El cóctel entre el calor, el baile y el consumo de éxtasis hace que el agua se convierta en un bien preciado. Esta pista puso en el foco de la investigación el agua que se vendía en la fiesta: Block, envasada por Energy Group, que circula en el mercado desde fin de año sin que el Estado le haya hecho hasta el momento ningún control bromatológico como indica la ley de alimentos. Así lo informaron las autoridades.
LA NACION se comunicó con la empresa para conocer su versión, pero no contestaron las llamadas. Energy Group es la firma que produce el energizante Speed y que tiene al abogado Víctor Stinfale como CEO. Según reveló LA NACION data, la empresa es dirigida por Andrea Carina Fasano, ex pareja de Stinfale y socia del organizador de la Time Warp, Adrián Leonardo Conci.
Hace una semana, el juez Sebastián Casanello allanó Energy Group y secuestró documentación. Además, mandó a analizar el agua, para conocer su composición y saber si realmente se trata de un producto, como declara la etiqueta, que es "agua mineralizada artificialmente". Algunos testigos relataron que el líquido tenía un color rosado y sabor metálico.
Según pudo saber LA NACION, el agua Block presentó varias irregularidades administrativas desde que llegó al mercado. Block no figura en los registros de la Administración Nacional de Medicamentos, Alimentos y Tecnología Médica (Anmat) ni en el Instituto Nacional de Alimentos (INAL). En esas instituciones, explicaron que el agua tiene jurisdicción provincial. Es decir, son las autoridades bromatológicas locales las que inscriben y autorizan a una empresa a producir agua mineralizada.
En este caso, como Energy Group se encuentra en Ramos Mejía, su inscripción se tramitó en noviembre pasado en la municipalidad de La Matanza y fue remitida a la Dirección de Bromatología bonaerense. La norma dice que a los 30 días de iniciado el trámite, aunque no se le hayan hecho controles bromatológicos, la empresa que registra un producto alimenticio por esta vía queda en condiciones de comenzar a comercializarlo.
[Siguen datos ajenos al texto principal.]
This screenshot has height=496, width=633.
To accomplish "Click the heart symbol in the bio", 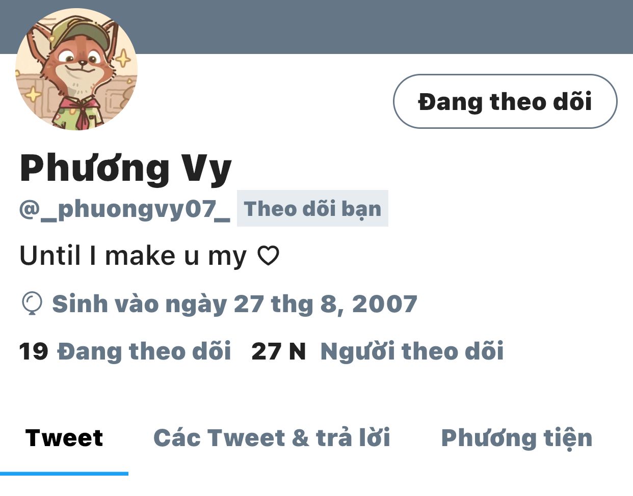I will (x=268, y=256).
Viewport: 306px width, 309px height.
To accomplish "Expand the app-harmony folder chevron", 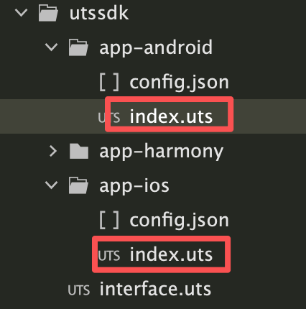I will click(x=53, y=151).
En el caso de Block, aunque se le encontraron irregularidades administrativas, hasta hoy no se le hicieron controles bromatológicos. Es decir que nadie sabe a ciencia cierta si el agua es lo que declara la etiqueta o si, como denuncian los asistentes de la Time Warp, se trata de agua corriente embotellada.
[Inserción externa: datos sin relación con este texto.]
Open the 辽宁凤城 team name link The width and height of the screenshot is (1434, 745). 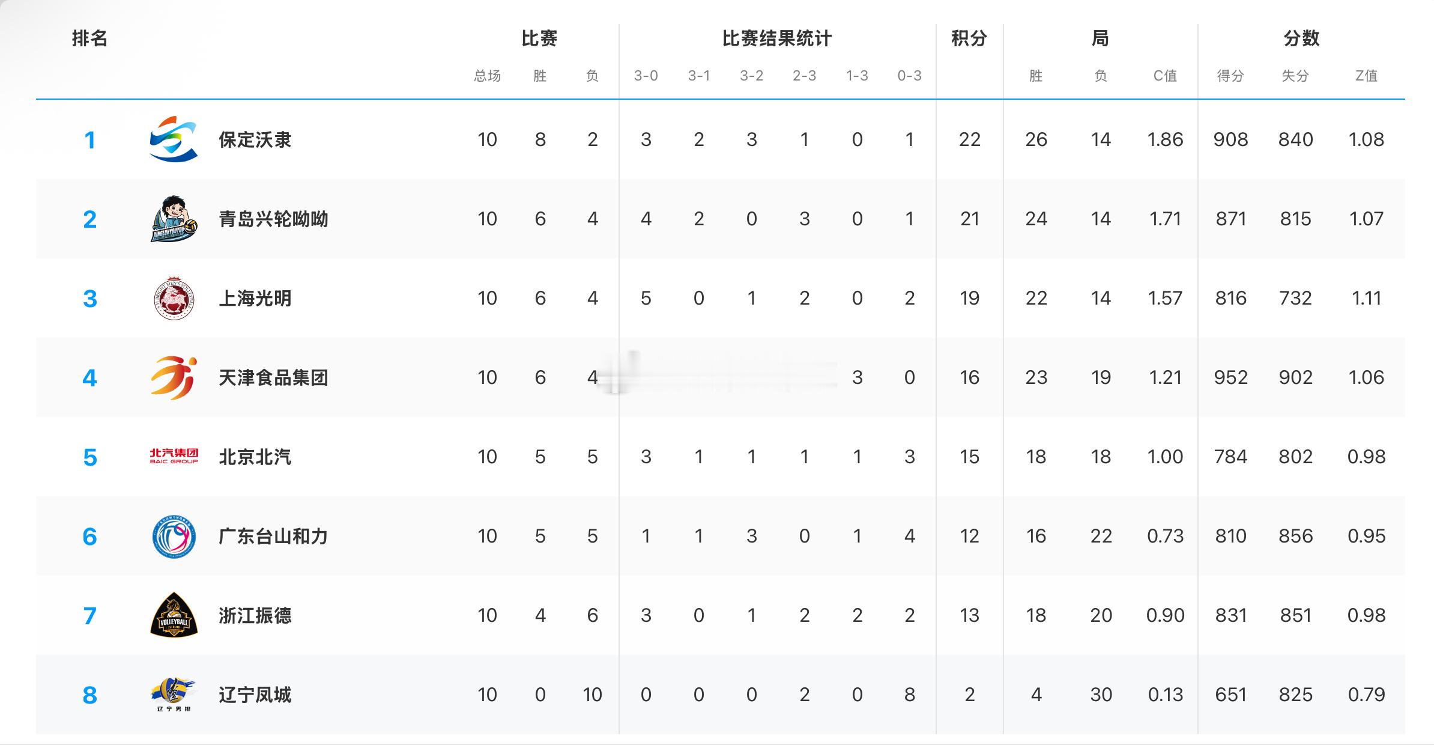point(255,695)
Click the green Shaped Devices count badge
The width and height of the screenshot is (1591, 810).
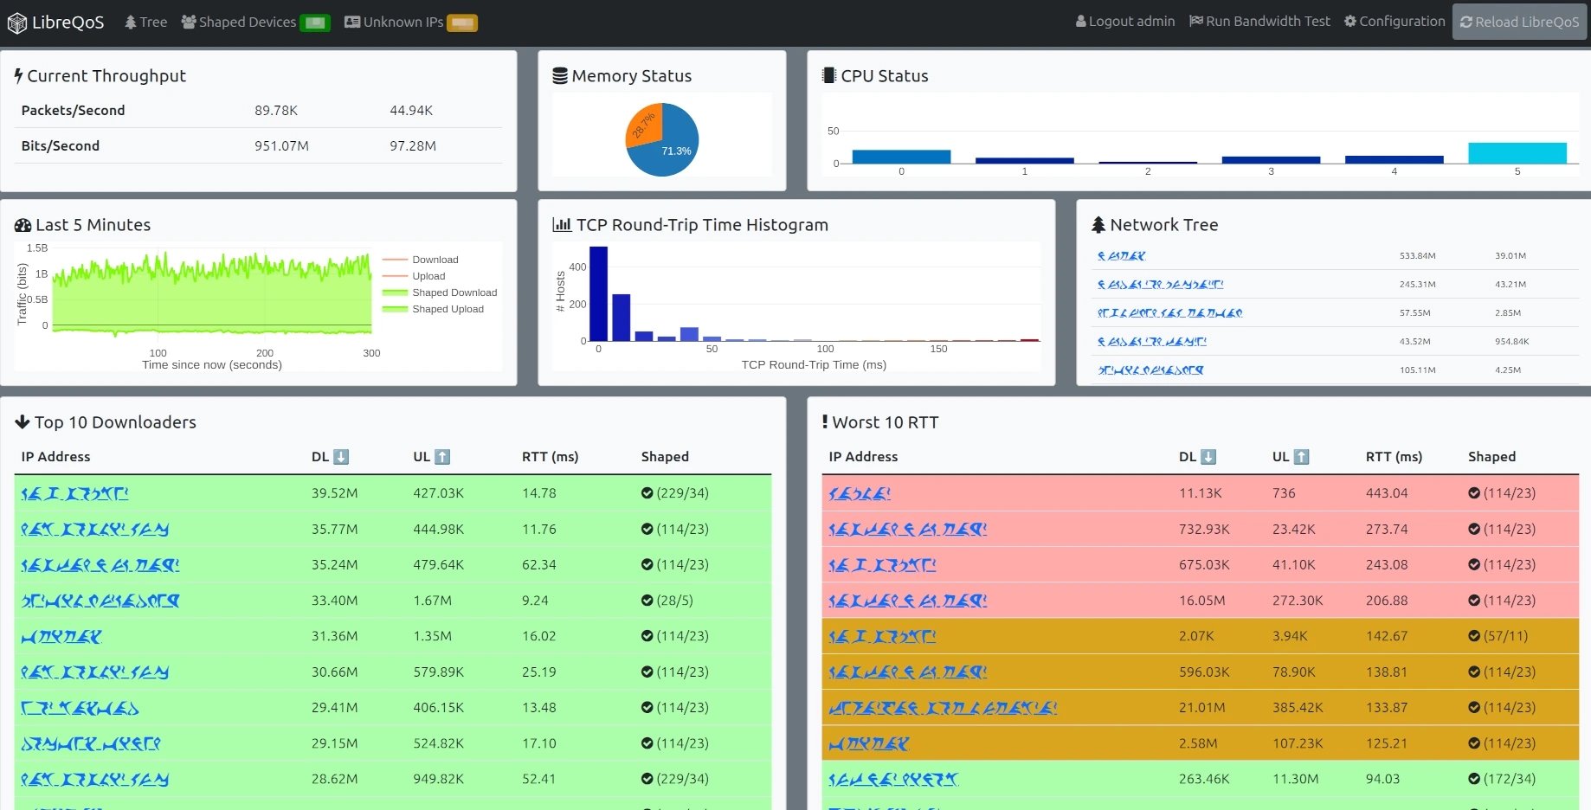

Según se explicó, como la inscripción en el Registro Nacional de Productos Alimenticios (RNPA) tiene una validez de cinco años, ése es el plazo que tienen las autoridades provinciales para realizar uno o varios controles bromatológicos del producto que ya se comercializa.
Así lo informaron a LA NACION en el Instituto Biológico Dr. Tomás Perón, en La Plata, donde se autoriza que un producto alimenticio producido en la provincia de Buenos Aires circule en todo el país.
Fabián Benítez, director del Departamento de Inscripción de Productos de Consumo de la Subsecretaría de Control Sanitario del Ministerio de Salud de la provincia de Buenos Aires, que es el ente que autoriza y otorga un número de RNPA para que se pueda comercializar, informó que los controles bromatológicos sobre el agua todavía no se realizaron, aunque aclaró que estaban dentro de los tiempos previstos por la ley.
Según consta en el expediente del Ministerio de Salud provincial, al que accedió LA NACION, recién en noviembre último la empresa inició el trámite para registrar el agua, que según declaró la empresa es un agua elaborada por Energy Group SRL, sin que intervengan terceros.
Un mes después, cuando se le asignó un número de expediente, quedó habilitada para vender el producto. Pero cuando los inspectores del Instituto Biológico analizaron el expediente encontraron dos inconsistencias: la primera, un problema en un rótulo. La dirección que la empresa declaraba sobre el lugar en el que se producía el agua no coincidía con la que la municipalidad informaba. Otra observación que recibió el caso fue que la directora técnica de Energy Group todavía no había hecho el registro de la marca con la que iba a circular el producto: Block.
La fecha de vencimiento del producto puede dar una pista acerca de cuándo comenzaron a circular las aguas en el mercado. Técnicamente, no podrían haber estado antes de diciembre último. Sin embargo, existen testimonios de jóvenes habitués de las fiestas electrónicas que cuentan que las botellitas de Block aparecieron ya durante la última Creamfields, el 14 de noviembre último.